A. Illustration of AAV vector delivery to adult marmoset to study transduction across the CNS and PNS after 3 weeks of expression. The capsids (AAV9/MaCPNS1/MaCPNS2) and their corresponding genomes (ssAAV:CAG-eGFP/tdTomato) are shown on the left. Two AAV vectors packaged with colored fluorescent reporters were mixed and intravenously delivered at a total dose of 7×10¹³ vg/kg per adult marmoset (16 month old Callithrix jacchus, i.e. 3.5×10¹³ vg/kg per AAV). Representative images of marmoset B., DRGs (scale bar: 200 μm, left and 500 μm, right), C., small intestine (scale bar: 500 μm, left and 100 μm, right), D., fibers in the dorsal column of the spinal cord (scale bar: 500 μm), E., coronal brain sections of midbrain (left) and hindbrain (right) (scale bar: 500 μm), and F., select brain areas: cortex, thalamus, globus pallidus, cerebellum and brainstem (scale bar: 400 μm), showing AAV9 vector-mediated expression of eGFP (green) or tdTomato (red), MaCPNS1-mediated expression of eGFP (green) and MaCPNS2-mediated expression of tdTomato (red).

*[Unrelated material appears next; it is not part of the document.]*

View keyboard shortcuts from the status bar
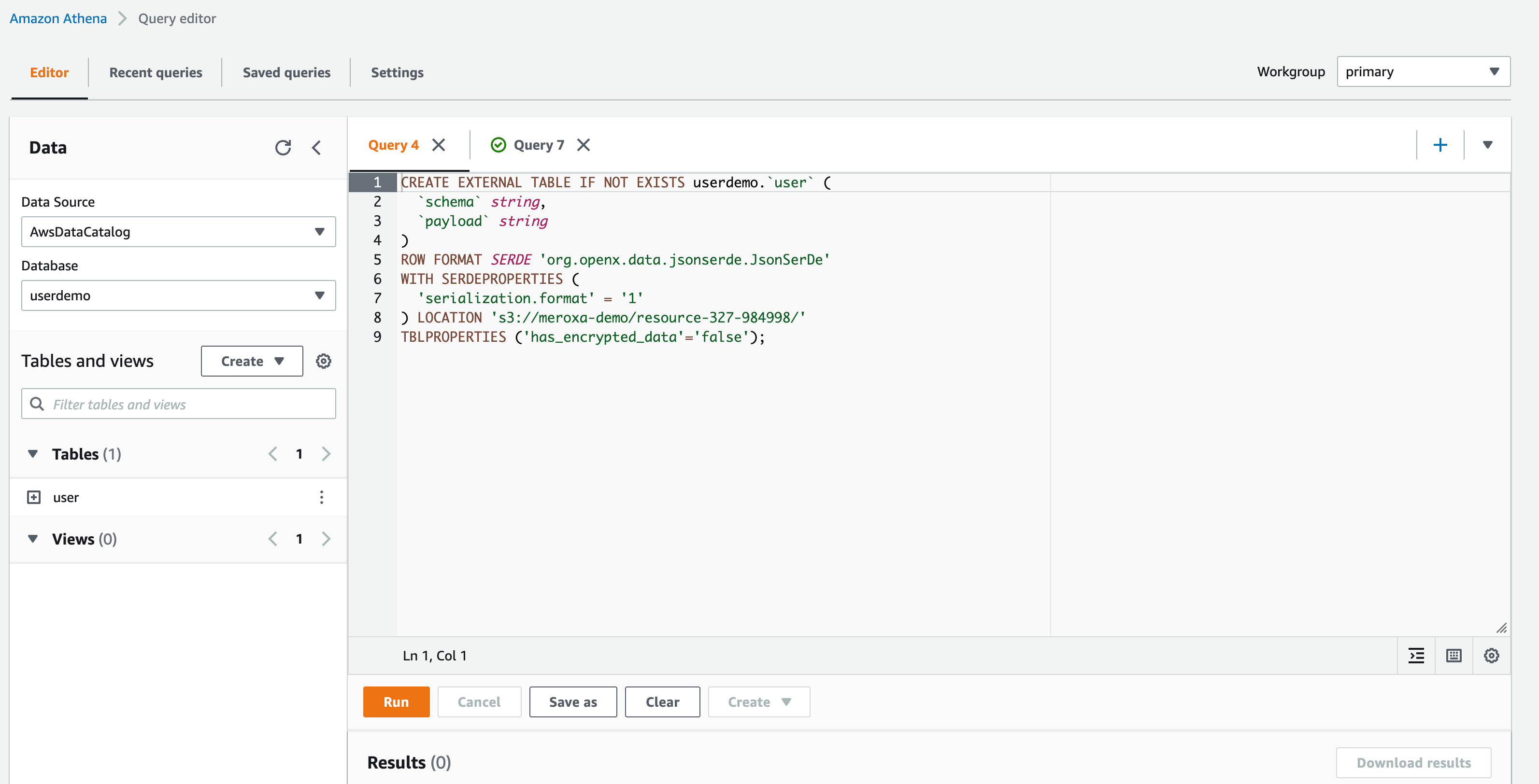The image size is (1539, 784). tap(1454, 655)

The images are matched in fluorescence intensity to the respective AAV9 control. Zoomed-in views of selected areas (dotted white boxes) are shown on the right in B. and C. In B. the zoomed-in view shows the overlap of MaCPNS1 and MaCPNS2-mediated expression with the neuronal marker Tuj1 (blue).

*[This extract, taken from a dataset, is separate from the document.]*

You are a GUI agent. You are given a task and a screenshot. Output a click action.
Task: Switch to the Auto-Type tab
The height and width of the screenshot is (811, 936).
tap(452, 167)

Figure 6:. Engineered variants efficiently target the central and peripheral nervous system in macaque following systemic delivery

A. Illustration of AAV vector delivery to macaque to study transduction across the CNS and PNS after 4 weeks of expression. The capsids (AAV9/MaCPNS1/MaCPNS2) and their corresponding genomes (ssAAV:CAG-eGFP/tdTomato) are shown on the left. Two AAVs packaged with different fluorescent proteins were mixed and intravenously injected at a dose of 5×10¹³ vg/kg per macaque (Macaca mulatta, injected within 10 days of birth, female, i.e. 2.5×10¹³ vg/kg per AAV). Representative images of macaque B., GI regions of esophagus (top panel) and colon (bottom panel) (scale bar: 500 μm, left and 200 μm, right), C., DRGs (scale bar: 200 μm), D., spinal cord (scale bar: 500 μm, top and 200 μm, bottom), E., coronal sections of forebrain, hindbrain and cerebellum (scale bar: 2 mm), and F., selected brain areas: cortex, hippocampus, putamen, and brainstem (scale bar: 200 μm, top and 500 μm, bottom), showing AAV9 vector-mediated expression of eGFP (green), MaCPNS1-mediated expression of eGFP (green) and MaCPNS2-mediated expression of tdTomato (red). The eGFP images of MaCPNS1 are matched in fluorescence intensity to the AAV9 control. The zoomed-in views in B (right panels) show the overlap of MaCPNS2-mediated expression of tdTomato (red) with the neuronal marker Tuj1 (yellow). The zoomed-in views in D (bottom panels) show AAV-mediated expression of eGFP (green) and tdTomato (red) in the fibers in the dorsal column (white dashed boxes).